While the catkin-yews are not confined to primary forests and can tolerate some disturbance, they are rare plants. They are threatened throughout their range by direct cutting for their wood and even more so by general forest clearance. A few reserves were established to protect them or a broader sample of plants and animals, but these reserves cover only a small part of their morphological variation. Partly as a consequence of their rarity, the catkin-yews have scarcely been investigated for the kinds of cancer-fighting chemicals discovered in so many other members of the yew family. Neither of the catkin-yew species is in general cultivation (they are rarely found even in botanical gardens), and there has been no cultivar selection.

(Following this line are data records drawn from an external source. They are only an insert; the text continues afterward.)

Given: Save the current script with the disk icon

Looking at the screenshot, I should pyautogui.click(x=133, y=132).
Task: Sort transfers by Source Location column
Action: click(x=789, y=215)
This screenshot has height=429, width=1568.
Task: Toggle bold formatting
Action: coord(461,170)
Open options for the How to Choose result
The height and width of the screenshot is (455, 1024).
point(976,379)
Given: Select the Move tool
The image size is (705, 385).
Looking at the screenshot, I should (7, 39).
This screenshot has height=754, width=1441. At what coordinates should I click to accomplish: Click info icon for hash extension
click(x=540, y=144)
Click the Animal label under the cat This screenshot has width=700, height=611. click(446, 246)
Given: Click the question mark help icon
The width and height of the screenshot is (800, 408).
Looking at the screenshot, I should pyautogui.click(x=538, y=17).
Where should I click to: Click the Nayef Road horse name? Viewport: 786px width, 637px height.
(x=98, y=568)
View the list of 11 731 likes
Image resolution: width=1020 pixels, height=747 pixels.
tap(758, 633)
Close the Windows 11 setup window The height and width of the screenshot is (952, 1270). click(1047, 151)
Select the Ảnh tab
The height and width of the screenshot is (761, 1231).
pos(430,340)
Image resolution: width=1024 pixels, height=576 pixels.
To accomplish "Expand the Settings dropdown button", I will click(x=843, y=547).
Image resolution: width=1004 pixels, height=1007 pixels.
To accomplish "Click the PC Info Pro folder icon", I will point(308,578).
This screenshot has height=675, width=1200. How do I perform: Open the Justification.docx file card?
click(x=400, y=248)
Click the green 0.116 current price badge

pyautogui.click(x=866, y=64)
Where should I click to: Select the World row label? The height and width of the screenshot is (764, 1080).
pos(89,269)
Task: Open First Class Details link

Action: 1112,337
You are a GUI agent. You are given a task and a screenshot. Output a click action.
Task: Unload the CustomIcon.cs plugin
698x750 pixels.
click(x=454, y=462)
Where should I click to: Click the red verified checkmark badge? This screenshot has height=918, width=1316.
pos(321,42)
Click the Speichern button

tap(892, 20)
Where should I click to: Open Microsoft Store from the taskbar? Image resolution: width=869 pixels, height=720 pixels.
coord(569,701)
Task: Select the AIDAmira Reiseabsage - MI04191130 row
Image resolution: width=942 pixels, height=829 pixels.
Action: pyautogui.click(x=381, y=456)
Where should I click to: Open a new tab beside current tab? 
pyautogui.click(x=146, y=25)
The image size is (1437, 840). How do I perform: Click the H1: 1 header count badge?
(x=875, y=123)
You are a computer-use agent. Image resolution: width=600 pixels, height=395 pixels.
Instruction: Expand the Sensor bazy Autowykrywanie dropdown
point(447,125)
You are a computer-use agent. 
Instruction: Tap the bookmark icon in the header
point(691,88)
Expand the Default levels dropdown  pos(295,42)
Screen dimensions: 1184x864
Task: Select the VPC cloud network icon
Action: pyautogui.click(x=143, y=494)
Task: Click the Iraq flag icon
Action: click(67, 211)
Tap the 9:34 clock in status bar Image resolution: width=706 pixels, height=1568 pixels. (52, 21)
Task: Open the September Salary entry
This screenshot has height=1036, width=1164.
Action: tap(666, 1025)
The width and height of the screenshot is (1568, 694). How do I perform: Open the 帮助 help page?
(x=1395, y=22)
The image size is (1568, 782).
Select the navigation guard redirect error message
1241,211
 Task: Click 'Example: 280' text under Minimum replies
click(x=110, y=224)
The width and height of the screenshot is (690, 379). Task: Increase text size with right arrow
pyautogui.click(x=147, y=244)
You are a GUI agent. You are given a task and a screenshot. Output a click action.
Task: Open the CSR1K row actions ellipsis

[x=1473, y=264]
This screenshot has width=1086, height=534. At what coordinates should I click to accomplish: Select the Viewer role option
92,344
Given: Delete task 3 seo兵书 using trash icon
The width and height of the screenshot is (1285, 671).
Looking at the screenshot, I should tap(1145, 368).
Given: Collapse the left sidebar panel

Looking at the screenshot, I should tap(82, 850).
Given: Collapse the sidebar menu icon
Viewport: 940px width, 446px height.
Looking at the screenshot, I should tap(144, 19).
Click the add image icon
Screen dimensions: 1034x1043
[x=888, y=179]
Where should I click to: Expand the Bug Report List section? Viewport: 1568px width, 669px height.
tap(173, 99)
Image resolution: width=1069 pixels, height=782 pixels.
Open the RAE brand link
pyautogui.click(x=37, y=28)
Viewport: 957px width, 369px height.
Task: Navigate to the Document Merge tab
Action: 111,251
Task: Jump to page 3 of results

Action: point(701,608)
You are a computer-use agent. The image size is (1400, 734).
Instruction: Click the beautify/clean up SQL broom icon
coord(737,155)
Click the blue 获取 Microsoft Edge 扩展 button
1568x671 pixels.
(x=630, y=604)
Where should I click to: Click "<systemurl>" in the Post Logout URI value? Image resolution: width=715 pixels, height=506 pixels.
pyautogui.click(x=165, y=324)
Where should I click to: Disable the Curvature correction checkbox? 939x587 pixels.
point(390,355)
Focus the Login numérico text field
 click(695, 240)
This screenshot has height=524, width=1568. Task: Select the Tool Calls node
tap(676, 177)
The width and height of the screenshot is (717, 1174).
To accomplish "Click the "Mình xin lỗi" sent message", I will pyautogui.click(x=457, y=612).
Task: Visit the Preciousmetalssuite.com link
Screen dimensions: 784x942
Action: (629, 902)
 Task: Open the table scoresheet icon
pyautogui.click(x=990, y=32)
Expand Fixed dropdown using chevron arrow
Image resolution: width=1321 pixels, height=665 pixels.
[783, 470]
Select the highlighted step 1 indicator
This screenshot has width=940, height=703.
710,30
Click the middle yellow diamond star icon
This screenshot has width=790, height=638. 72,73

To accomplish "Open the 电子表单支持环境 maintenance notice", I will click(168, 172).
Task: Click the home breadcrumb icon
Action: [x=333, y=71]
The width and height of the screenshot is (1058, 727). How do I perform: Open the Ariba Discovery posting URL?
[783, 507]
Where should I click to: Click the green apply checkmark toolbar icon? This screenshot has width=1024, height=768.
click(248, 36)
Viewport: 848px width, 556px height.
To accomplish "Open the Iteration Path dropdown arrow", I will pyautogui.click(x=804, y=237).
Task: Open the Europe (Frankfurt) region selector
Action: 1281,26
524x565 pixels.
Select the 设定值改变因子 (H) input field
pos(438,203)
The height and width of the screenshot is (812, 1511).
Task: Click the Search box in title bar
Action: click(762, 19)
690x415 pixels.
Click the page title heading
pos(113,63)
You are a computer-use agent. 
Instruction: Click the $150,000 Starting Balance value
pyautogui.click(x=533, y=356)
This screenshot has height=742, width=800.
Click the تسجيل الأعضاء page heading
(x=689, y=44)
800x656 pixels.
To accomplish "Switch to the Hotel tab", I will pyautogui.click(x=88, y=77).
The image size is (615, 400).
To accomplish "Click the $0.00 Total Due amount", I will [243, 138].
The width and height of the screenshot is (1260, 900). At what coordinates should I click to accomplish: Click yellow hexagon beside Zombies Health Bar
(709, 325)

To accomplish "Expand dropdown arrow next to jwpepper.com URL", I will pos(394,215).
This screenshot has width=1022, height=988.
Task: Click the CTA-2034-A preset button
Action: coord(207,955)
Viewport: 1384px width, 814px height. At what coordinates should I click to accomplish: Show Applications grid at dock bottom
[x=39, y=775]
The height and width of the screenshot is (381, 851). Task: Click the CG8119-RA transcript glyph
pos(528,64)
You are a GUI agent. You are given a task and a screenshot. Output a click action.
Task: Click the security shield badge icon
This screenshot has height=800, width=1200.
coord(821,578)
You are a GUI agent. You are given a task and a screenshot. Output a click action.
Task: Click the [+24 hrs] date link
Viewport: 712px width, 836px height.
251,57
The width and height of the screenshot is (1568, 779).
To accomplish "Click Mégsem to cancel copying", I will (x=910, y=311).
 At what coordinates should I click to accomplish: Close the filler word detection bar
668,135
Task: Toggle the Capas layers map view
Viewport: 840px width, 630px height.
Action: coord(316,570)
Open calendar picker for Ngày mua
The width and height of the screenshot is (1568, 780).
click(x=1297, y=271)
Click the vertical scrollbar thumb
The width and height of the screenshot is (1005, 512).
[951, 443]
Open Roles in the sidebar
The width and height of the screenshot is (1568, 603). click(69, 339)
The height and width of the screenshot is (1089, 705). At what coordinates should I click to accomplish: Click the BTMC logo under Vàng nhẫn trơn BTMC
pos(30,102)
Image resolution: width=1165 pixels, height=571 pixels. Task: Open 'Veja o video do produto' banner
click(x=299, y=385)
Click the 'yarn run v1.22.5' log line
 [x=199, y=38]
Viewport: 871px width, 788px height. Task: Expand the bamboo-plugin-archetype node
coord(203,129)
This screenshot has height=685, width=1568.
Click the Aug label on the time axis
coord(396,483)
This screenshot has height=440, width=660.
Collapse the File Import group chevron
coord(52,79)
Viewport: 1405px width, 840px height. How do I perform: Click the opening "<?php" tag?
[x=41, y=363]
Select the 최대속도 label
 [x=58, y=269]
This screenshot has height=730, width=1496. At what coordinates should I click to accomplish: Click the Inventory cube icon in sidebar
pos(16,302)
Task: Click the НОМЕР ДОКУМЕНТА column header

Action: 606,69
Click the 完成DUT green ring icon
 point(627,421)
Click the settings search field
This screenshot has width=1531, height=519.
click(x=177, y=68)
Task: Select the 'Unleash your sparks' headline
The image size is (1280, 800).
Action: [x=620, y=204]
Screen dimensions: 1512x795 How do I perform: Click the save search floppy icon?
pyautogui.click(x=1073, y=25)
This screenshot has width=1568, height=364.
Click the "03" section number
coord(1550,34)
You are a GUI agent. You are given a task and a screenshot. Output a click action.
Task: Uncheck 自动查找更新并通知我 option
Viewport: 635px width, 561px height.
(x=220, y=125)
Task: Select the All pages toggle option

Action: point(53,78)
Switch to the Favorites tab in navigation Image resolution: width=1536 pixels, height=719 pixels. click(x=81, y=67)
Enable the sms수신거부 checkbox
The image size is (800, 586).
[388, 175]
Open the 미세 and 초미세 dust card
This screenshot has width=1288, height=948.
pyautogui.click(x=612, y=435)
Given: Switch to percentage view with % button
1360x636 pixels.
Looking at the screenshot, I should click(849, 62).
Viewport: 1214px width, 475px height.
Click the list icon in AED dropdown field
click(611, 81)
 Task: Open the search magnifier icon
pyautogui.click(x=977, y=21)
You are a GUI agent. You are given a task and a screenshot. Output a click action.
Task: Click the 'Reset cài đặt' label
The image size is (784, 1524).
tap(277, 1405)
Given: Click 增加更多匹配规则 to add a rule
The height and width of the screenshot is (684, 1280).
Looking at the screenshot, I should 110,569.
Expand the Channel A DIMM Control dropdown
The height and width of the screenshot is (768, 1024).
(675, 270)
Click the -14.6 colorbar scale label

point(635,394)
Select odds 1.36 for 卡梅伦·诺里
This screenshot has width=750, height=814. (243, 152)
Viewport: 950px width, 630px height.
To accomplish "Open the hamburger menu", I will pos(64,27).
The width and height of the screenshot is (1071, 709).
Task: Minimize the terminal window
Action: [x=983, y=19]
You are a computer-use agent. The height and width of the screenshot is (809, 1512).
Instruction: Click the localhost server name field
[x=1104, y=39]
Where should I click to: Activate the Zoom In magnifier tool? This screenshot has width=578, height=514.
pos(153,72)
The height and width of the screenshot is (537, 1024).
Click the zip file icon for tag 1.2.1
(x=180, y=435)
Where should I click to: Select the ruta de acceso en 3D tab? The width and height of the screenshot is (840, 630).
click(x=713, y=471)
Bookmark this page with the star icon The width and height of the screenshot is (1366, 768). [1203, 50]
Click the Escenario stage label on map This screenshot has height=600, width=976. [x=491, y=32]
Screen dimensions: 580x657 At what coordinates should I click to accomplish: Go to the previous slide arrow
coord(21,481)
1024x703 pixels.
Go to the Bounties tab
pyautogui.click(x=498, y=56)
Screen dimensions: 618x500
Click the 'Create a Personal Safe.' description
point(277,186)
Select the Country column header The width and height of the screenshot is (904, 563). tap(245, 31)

Although the members of this genus share many characteristics with other genera of Taxaceae (for instance, spikes of pollen cones are also found in the New Caledonian Austrotaxus), they still have a distinctive combination of features that makes them easy to recognize. Even the leaves, with their conspicuous, broad stomatal bands bearing densely packed stomates sharing many subsidiary cells, are readily identified as Amentotaxus (although they were confused with Podocarpus when the latter was less well understood). There have been considerable taxonomic uncertainties surrounding the genus. While it was sometimes included with plum yews (Cephalotaxus) in Cephalotaxaceae or with nutmeg yews (Torreya) or by itself in Amentotaxaceae, DNA studies strongly support the traditional view that all these genera belong with Taxus, Pseudotaxus, and Austrotaxus in the Taxaceae. Within the Taxaceae, it joins Torreya to form one of three groups of genera (botanical tribe or subfamily). The structure of the seed and aril are very similar to those of Torreya, while the paired leaves are also found in Cephalotaxus. (The leaf arrangement in Torreya and Cephalotaxus, with spiraling pairs, is actually somewhat different from that of Amentotaxus, which has crisscross pairs.)

More controversial is the number of species in the genus. The genus was generally considered to be monotypic, consisting only of Amentotaxus argotaenia, until H. L. Li divided it into four species in 1952. It has been common to recognize three or four species in the genus ever since, with some authors accepting as many as six or seven. The genus is divided into two species (Amentotaxus argotaenia, Amentotaxus yunnanensis) here because, even with large geographic gaps in the range, there appear to be few real character discontinuities and some proposed distinguishing features are of uncertain value. Much more needs to be known about the genetic and evolutionary relatedness of the different populations. There simply is not enough information about variation within the genus to accept many of the proposed segregates as separate species. Unfortunately, the continuing depletion of these intriguing plants with habitat loss makes obtaining a coherent range-wide understanding ever more difficult.

Because of the distinctiveness of the leaves, even in the absence of seed and pollen cones, there is a well-established fossil record of Amentotaxus extending from the Paleocene to the upper Miocene (about 60 million to 10 million years ago) in Europe and from the mid-Cretaceous to the Miocene (about 100 million to 10 million years ago) in North America, but without a known corresponding record in Asia except for a possible pollen record from the Miocene of Taiwan.